Mariah Carey has opened up about a racist attack she
experienced as a child - when someone spat in her face on the school bus.
The singer and actress was discussing the portrayal of
racism in Lee Daniels' The Butler during a press conference at the Waldorf
Astoria Hotel, Yahoo Movies reported.
Mariah plays the mother of White House Cecil Gaines (Forest
Whitaker) in the film, which sees a plantation owner rape her character in
front of her son before shooting her husband. But Mariah revealed the scenes in
the film that she found most disturbing was the recreation of the 1960 Lunch
Counter sit-in in North Carolina when a white woman spits on a black college
student for asking to be served at the white-only counter.
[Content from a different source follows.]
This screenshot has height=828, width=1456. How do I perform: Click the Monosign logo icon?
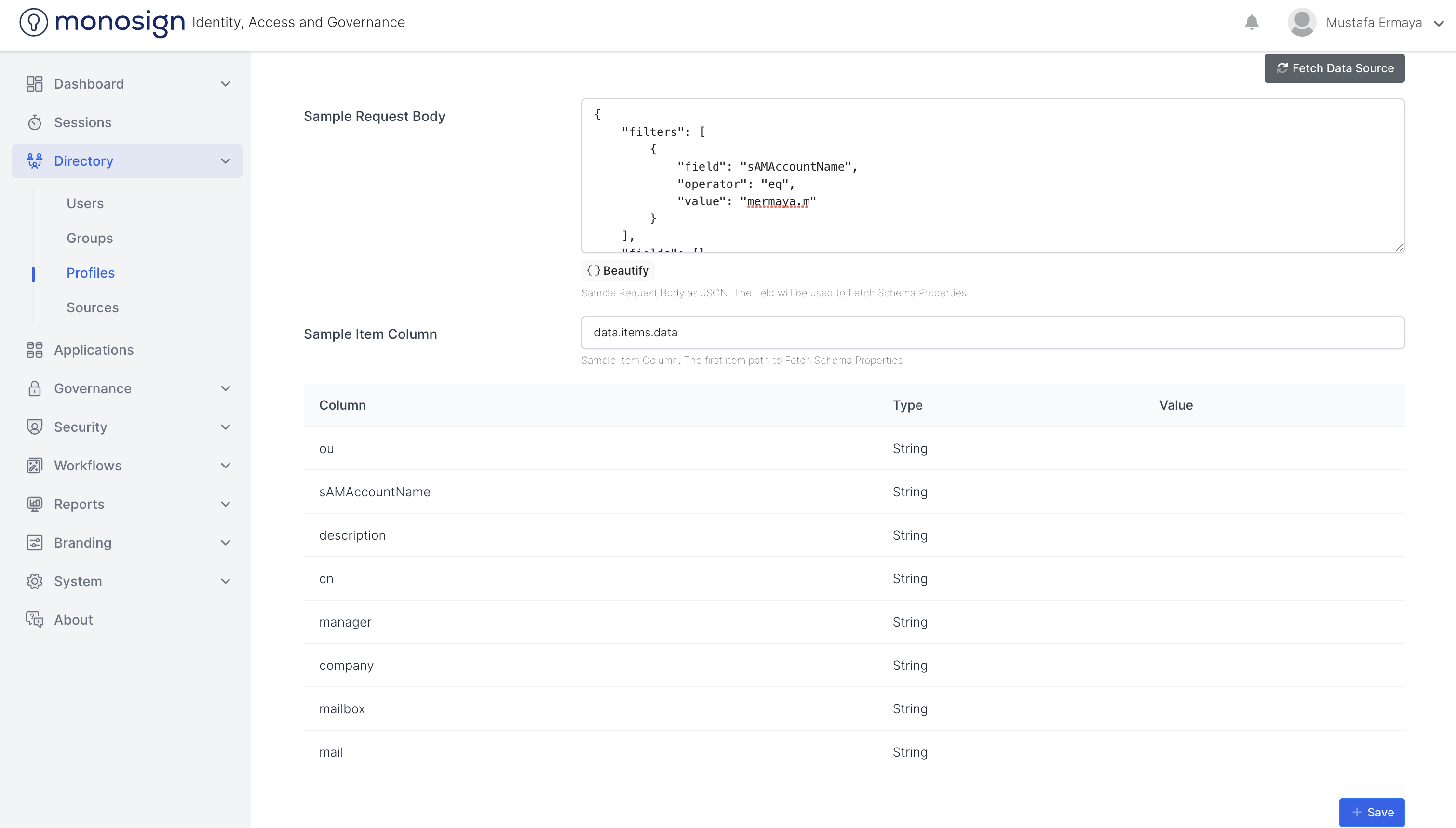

The 43-year-old singer recalled: "That actually
happened to me. I know people would be in shock and not really want to believe
or accept that, but it did. That right there, that was almost the deepest thing
to me in the movie because I know what she went through - and it happened to be
a bus as well. It was a school bus."
Co-star Oprah Winfrey asked: "Where somebody spit on
you?" to which Mariah replied: "Yeah. In the face and in the same
way."
Mariah is the daughter of a white Irish American mother and
an African American/Venezuelan father and her mother's family disowned her
after she married in 1960.
The singer has spoken in the past about the racial prejudice
she experienced growing up and in her song Close My Eyes she sings: "I
left the worst unsaid; Let it all dissipate; And I try to forget."